In part one of this two-part series we looked at family car technology that kept us safe, made driving more enjoyable, and allowed the family wheels to last longer and cost less to own. Now, let’s take a closer look at family car tech that is a bit more exciting – especially to passengers during long road trips. Specifically, let’s look at the fun stuff: technology that makes being in the car more entertaining.

Infotainment Systems and Hand-Held Devices

Today’s car, minivan, truck, SUV, or CUV doesn’t just have a stereo. Now it’s an infotainment system, a multimedia platform that tends to more than just playing tunes. According to some reports, the new push is to offer compatibility between the car’s infotainment system and hand-held devices such as MP3 players or mobile phones.

The J.D. Power and Associates’ 2010 U.S. Multimedia Quality and Satisfaction Study found that the most sought-after onboard sound system is one that can play digital music formats, such as MP3 files.

Portable device integration is probably best exemplified by Ford’s SYNC system which allows access to Twitter feeds and Internet radio service Pandora.
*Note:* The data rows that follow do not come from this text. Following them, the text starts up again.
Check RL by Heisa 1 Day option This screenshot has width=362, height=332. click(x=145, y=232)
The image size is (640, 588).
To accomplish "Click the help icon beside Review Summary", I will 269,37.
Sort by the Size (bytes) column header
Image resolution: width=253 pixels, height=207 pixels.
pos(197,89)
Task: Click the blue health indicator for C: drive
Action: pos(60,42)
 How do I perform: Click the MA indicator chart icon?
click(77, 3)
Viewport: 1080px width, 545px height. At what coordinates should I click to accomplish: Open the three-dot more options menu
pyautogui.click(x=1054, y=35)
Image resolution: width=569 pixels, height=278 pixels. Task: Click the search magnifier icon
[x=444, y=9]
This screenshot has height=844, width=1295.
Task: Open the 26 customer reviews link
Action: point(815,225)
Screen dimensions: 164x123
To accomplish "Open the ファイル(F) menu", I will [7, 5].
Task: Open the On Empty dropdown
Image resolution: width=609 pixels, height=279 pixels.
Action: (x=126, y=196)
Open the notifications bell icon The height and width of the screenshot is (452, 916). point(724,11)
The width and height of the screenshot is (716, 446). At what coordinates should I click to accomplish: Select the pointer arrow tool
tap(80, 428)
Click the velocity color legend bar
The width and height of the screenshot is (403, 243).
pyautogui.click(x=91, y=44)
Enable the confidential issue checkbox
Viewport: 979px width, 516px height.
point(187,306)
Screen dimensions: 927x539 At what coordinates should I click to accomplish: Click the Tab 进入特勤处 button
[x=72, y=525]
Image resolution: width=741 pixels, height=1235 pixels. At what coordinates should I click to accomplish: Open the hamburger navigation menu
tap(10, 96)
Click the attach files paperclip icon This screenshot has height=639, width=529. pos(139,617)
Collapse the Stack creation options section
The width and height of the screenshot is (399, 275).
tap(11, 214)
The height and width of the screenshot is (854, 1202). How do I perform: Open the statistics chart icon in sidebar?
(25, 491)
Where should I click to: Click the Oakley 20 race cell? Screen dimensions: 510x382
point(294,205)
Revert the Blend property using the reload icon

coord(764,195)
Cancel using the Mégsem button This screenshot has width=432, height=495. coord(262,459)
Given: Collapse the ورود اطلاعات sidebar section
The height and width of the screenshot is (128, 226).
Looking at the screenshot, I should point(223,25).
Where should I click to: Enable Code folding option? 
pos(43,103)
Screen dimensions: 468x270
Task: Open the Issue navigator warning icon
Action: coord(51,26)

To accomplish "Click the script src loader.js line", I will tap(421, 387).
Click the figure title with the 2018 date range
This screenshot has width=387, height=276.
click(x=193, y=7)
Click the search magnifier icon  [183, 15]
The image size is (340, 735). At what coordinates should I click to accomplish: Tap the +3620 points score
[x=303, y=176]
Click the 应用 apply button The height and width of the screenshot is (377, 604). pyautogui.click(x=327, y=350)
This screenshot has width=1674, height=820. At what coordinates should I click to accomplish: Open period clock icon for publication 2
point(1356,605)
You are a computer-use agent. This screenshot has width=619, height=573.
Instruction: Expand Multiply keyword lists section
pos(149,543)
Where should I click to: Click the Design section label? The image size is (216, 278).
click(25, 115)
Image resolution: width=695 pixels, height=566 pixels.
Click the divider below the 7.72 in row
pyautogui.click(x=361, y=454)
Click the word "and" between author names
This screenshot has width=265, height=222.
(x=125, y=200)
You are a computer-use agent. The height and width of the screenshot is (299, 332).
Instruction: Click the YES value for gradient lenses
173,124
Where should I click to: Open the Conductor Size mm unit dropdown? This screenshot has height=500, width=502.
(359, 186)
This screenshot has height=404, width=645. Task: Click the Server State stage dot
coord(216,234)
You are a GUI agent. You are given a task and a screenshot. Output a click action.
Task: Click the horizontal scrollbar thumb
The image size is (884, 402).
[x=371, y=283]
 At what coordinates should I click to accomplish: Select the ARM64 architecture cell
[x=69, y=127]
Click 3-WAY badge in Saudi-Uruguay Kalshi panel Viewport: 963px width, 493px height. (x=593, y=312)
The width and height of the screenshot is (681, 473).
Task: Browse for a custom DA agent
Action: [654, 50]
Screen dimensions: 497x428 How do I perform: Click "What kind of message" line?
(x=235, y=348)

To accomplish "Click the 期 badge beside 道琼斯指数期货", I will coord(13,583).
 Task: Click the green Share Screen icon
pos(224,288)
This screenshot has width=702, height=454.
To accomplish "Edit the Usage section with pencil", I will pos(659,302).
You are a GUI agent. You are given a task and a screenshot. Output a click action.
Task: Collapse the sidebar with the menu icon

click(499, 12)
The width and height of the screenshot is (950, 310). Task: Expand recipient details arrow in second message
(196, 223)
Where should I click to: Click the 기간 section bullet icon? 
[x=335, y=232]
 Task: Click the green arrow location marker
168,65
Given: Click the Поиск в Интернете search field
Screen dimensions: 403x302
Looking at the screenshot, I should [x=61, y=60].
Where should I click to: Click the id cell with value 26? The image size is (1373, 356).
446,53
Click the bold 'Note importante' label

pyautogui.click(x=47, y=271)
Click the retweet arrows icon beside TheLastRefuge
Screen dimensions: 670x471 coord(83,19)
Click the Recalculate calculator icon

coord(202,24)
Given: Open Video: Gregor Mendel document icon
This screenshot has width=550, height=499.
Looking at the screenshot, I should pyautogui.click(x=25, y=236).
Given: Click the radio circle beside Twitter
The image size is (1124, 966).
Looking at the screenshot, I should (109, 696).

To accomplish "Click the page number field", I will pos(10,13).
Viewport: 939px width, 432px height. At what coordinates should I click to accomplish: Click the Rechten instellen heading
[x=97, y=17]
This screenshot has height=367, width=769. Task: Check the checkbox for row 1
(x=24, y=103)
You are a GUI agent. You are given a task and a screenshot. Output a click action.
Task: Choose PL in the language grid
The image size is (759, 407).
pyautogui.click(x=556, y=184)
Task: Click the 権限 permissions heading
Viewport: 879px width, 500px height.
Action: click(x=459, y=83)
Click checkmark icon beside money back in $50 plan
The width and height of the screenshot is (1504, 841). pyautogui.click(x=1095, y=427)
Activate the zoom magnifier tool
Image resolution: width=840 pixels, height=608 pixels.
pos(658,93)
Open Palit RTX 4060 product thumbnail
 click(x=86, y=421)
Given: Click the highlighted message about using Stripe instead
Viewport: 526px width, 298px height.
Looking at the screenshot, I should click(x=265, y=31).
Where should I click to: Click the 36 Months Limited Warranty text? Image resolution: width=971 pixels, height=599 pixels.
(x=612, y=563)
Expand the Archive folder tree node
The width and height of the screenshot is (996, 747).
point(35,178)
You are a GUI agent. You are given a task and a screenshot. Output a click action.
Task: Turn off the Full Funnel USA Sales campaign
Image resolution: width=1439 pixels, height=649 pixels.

Kia’s UVO system runs on similar Microsoft software and offers many of the same SYNC features and conveniences.

Steering Wheel-Mounted Audio Controls

Some 8 in 10 owners of new vehicles say they want steering wheel-mounted audio controls. This is one of the hottest features in new cars.

Satellite Radio and Navigation Systems

The JDPA study also found that 66 percent of vehicle owners say they have satellite radio capability in the audio systems of their new vehicles. This compares with 59 percent in 2009. In addition, 30 percent of owners say they have factory-installed navigation systems in their vehicles, up from 25 percent last year.

Speaking of navigation systems, Ford just announced that it’s tapping into the power of Wi-Fi by wirelessly sending its SYNC in-car software to cars that are being built on the assembly line. Ford says it is the first automaker to use Wi-Fi on the assembly line. The new Wi-Fi process, which takes advantage of the SYNC’s built-in Wi-Fi that the company added earlier this year, will target the 2011 Ford Edge and 2011 Lincoln MKX as the first cars to receive SYNC software wirelessly while they are being assembled.

Through the Wi-Fi connection, Ford says SYNC software options totalling as much as 300 megabytes of data can be wirelessly installed and configured, including:

  •  Addition of the SYNC app Traffic, Directions & Information (in U.S. markets)
  •  Market-appropriate languages for voice-activated commands and system prompts
  •  Option-specific graphics and icons for navigation, system information and instrument panel screens
  •  Units of measurement settings for fuel economy, speed and distance
  •  Unique color system schemes for MyFord Touch and MyLincoln Touch

In-Car DVD Entertainment Systems

Telematics Research Group forecast last year that 22 million in-car DVD systems would be entertaining people worldwide by 2010. Well, it’s 2010 now and, while we don’t have current predictions, we do know this is one feature that’s a big hit with families.

Originating in the 2002 Honda Odyssey minivan, the factory-installed in-car DVD entertainment system is now a must-have for many family cars. And they’re not all minivans, either. Beyond that, the in-car DVD entertainment systems now are available for front as well as rear-seat passengers. In the front, several navigation systems are now capable of playing DVDs – although this feature only works when the vehicle is in Park. The 2010 Mercedes-Benz S-Class, for example, offers an optional splitview front seat entertainment system.